═══ SOURCE DATA ═══
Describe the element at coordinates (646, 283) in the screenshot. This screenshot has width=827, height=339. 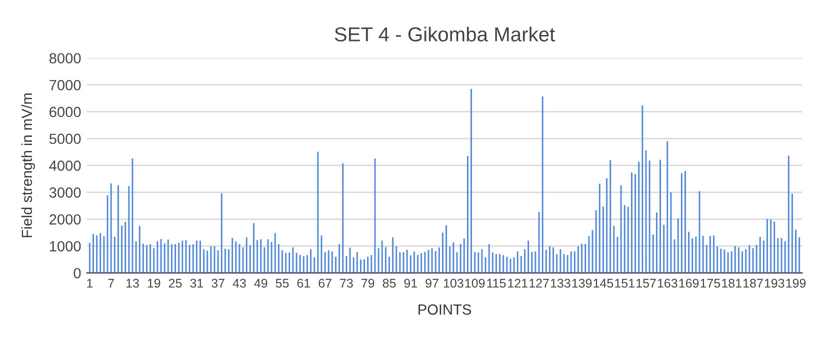
I see `x-tick-label: 157` at that location.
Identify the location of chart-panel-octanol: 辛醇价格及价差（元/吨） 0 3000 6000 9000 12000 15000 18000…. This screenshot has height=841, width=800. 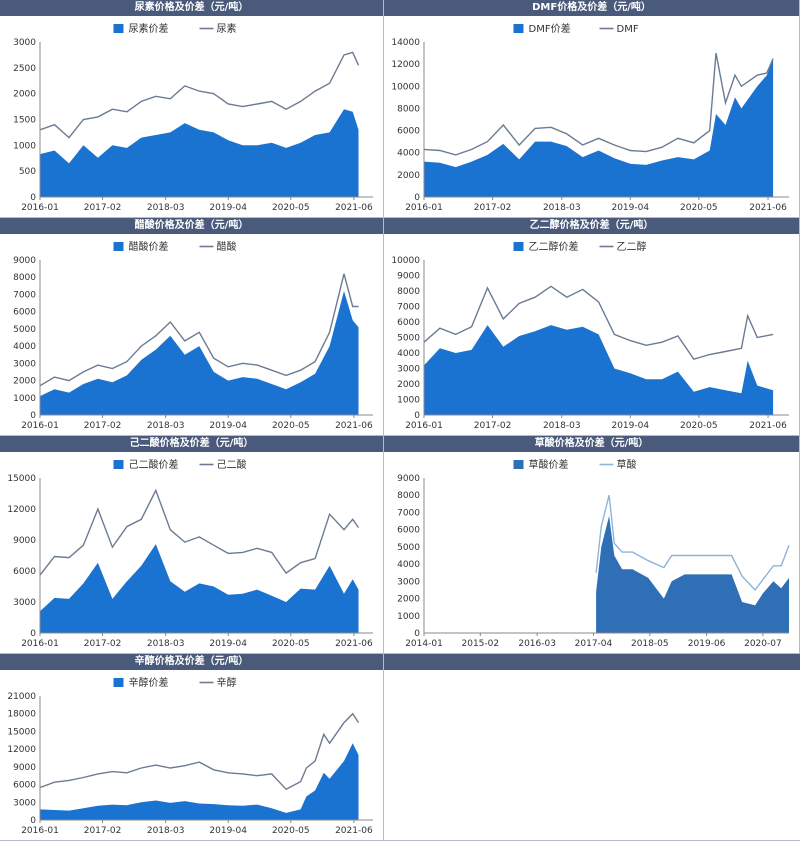
(192, 748).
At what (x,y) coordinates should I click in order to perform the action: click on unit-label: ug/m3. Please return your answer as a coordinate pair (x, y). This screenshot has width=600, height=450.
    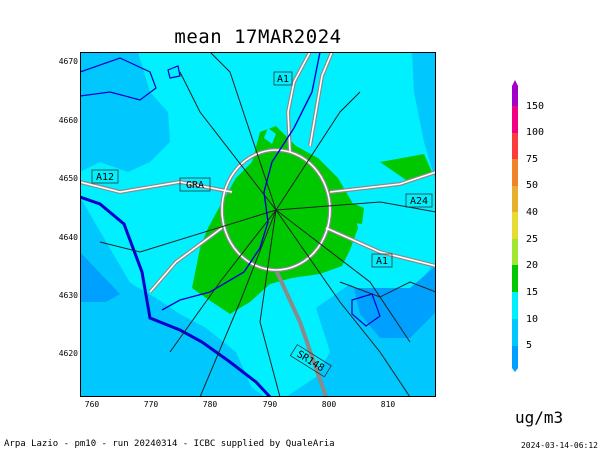
    Looking at the image, I should click on (540, 418).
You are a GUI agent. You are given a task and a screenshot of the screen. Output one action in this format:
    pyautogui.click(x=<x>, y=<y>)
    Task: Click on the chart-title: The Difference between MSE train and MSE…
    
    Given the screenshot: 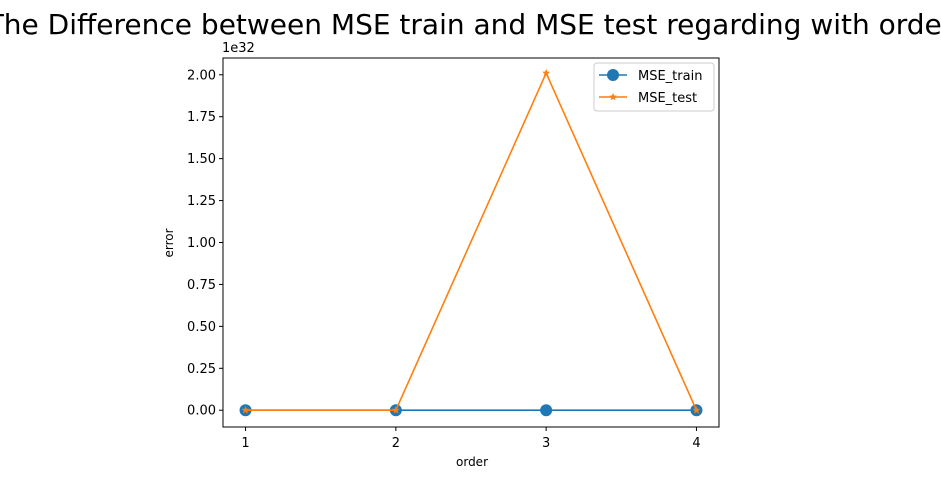 What is the action you would take?
    pyautogui.click(x=470, y=24)
    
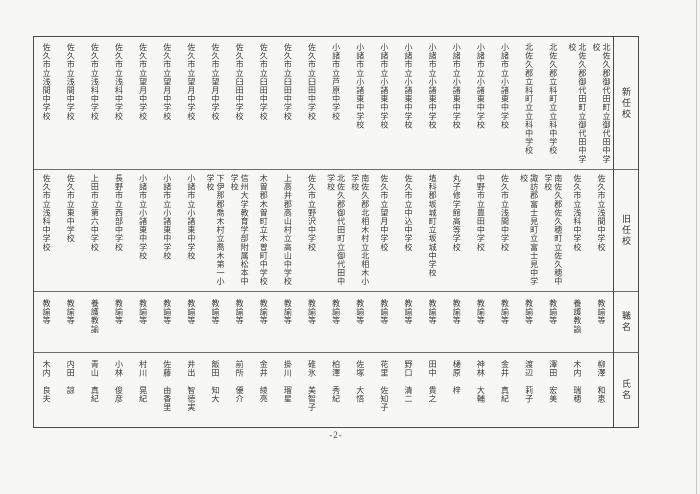 This screenshot has width=700, height=494. Describe the element at coordinates (94, 230) in the screenshot. I see `old-school-cell: 上田市立第六中学校` at that location.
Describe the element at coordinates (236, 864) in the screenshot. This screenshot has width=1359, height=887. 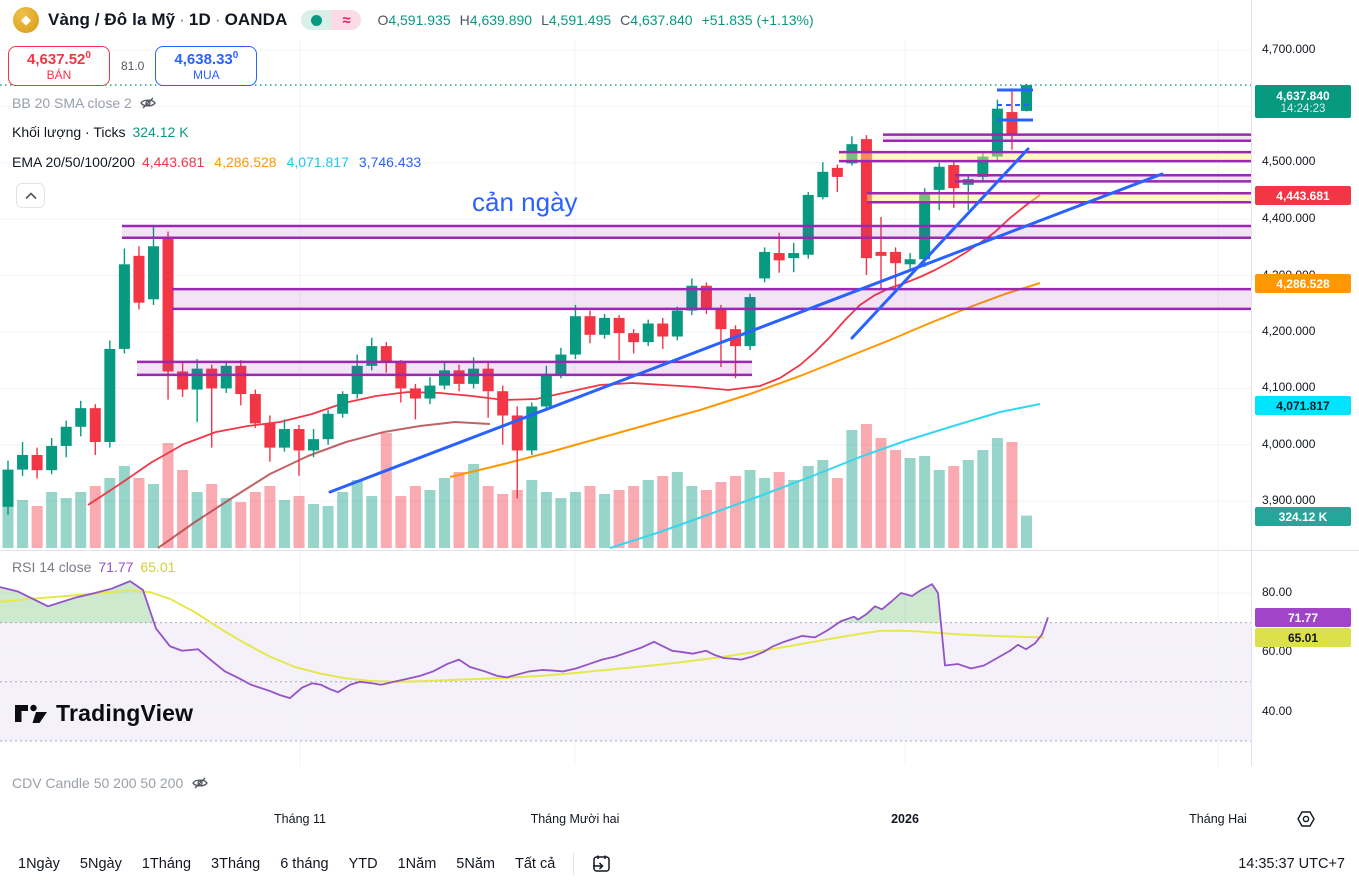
═══
→ WHAT THIS TASK INVOLVES: Rewrite the part of the data that opens with the line containing "At what (x,y)" and closes with the line containing "Looking at the" as a JSON list of strings, one string per line, with blank lines omitted. Leave the pictures out of your answer.

→ YOUR RESPONSE:
[
  "At what (x,y) coordinates should I click in order to perform the action: click on unit-label: ug/m3. Please return your answer as a coordinate pair (x, y). This screenshot has width=600, height=450.",
  "    Looking at the image, I should click on (540, 418)."
]